Single - Event Effects (SEE)
Single - event effects occur when a high - energy particle, such as a proton or a heavy ion, strikes the MEMS accelerometer. This can cause a temporary or permanent change in the electrical properties of the device, such as a single - event upset (SEU) or a single - event latch - up (SEL).
We design our MEMS accelerometers to be radiation - hard. We use radiation - tolerant materials and circuit designs that are less susceptible to single - event effects. We also conduct radiation testing to ensure that our devices meet the requirements of high - radiation environments.
Conclusion
As a leading supplier of MEMS Accelerometer, we are committed to providing high - quality and reliable products.
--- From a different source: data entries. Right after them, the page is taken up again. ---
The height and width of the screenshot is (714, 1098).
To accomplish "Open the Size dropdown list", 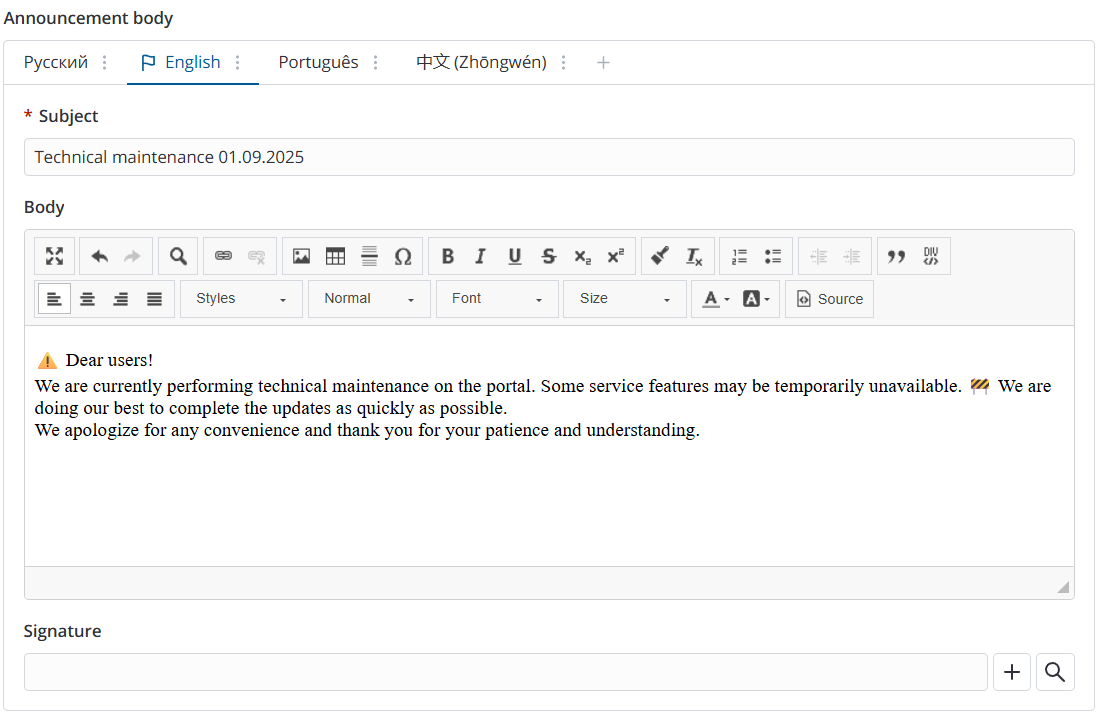I will pos(625,299).
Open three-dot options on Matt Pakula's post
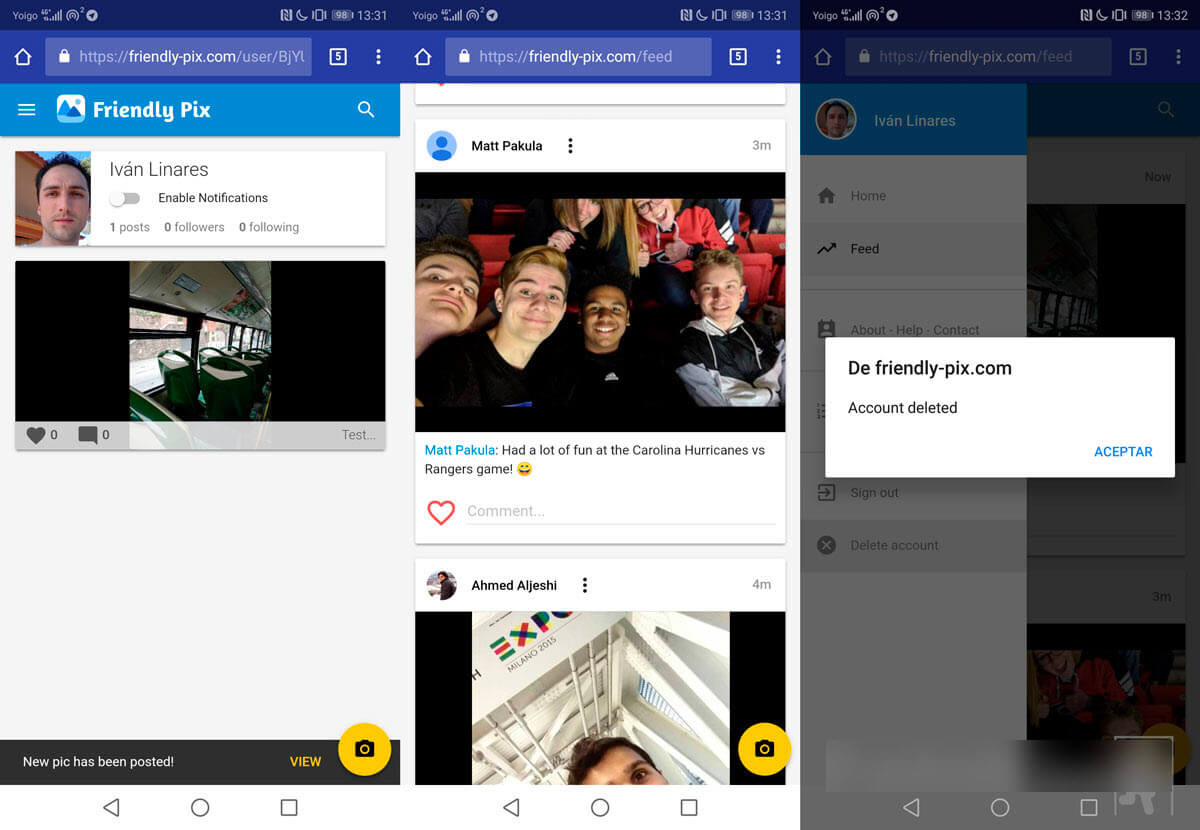Viewport: 1200px width, 830px height. [570, 146]
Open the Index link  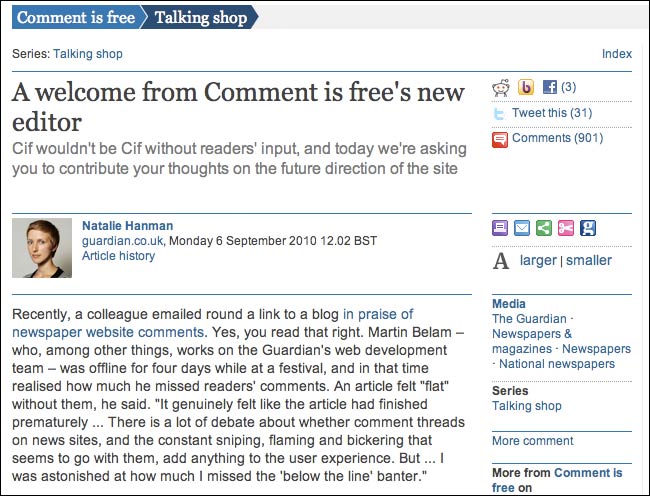pos(617,54)
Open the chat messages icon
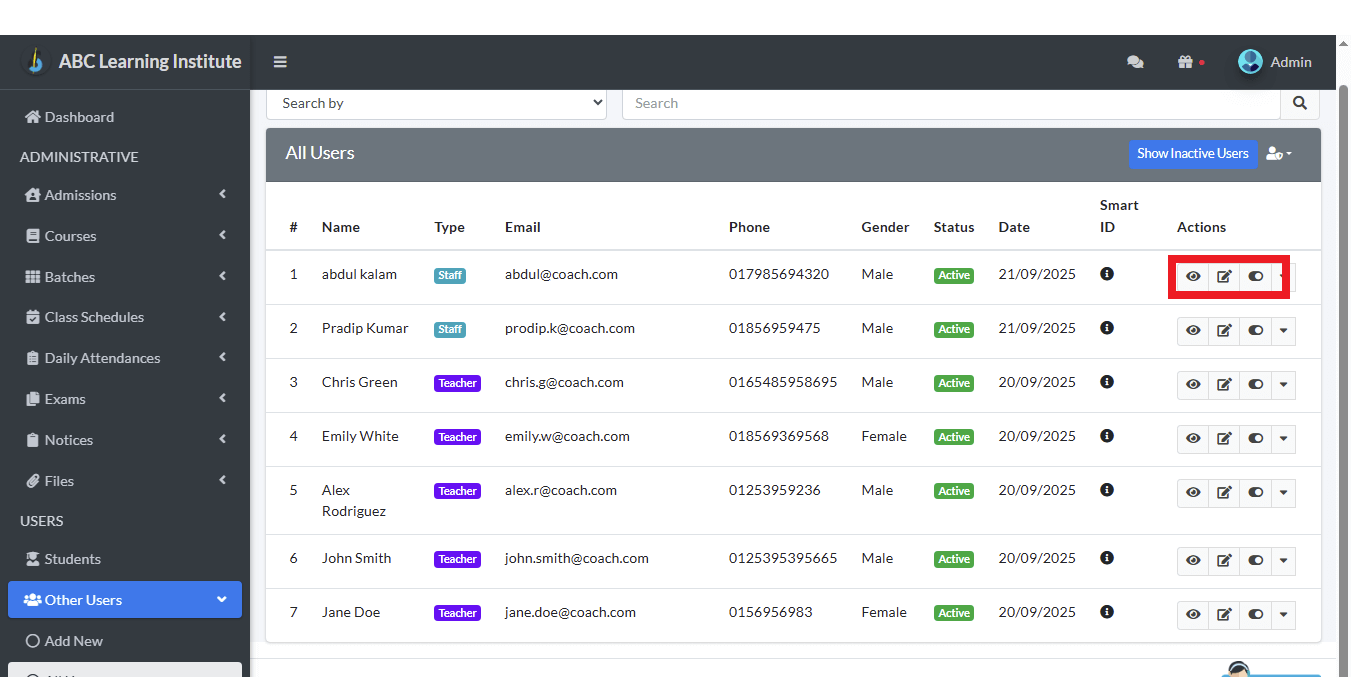This screenshot has width=1351, height=677. 1135,62
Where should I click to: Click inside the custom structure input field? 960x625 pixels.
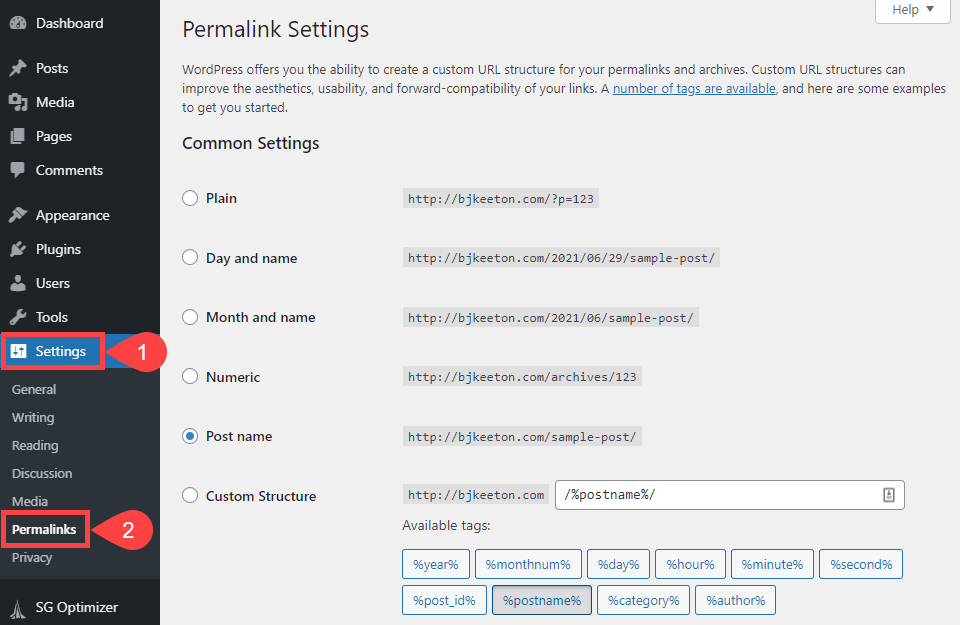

By understanding the common failure modes of MEMS accelerometers and implementing appropriate mitigation strategies, we can ensure that our devices perform well in a wide range of applications.
If you are in need of MEMS accelerometers for your project, we invite you to contact us for a detailed discussion on your requirements. Our team of experts can help you select the most suitable product and provide technical support throughout the procurement process. Whether you need a standard MEMS Accelerometer, a Digital Output Quartz Flexure Accelerometer, or a High - Temperature Accelerometer Sensor, we have the expertise and products to meet your needs.
References
- Kovacs, G. T. A. (1998). Micromachined Transducers Sourcebook. McGraw - Hill.
- Senturia, S. D. (2001). Microsystem Design. Kluwer Academic Publishers.
- Elwenspoek, M., & Wiegerink, R. (2001). MEMS: Micro - Electro - Mechanical Systems. Cambridge University Press.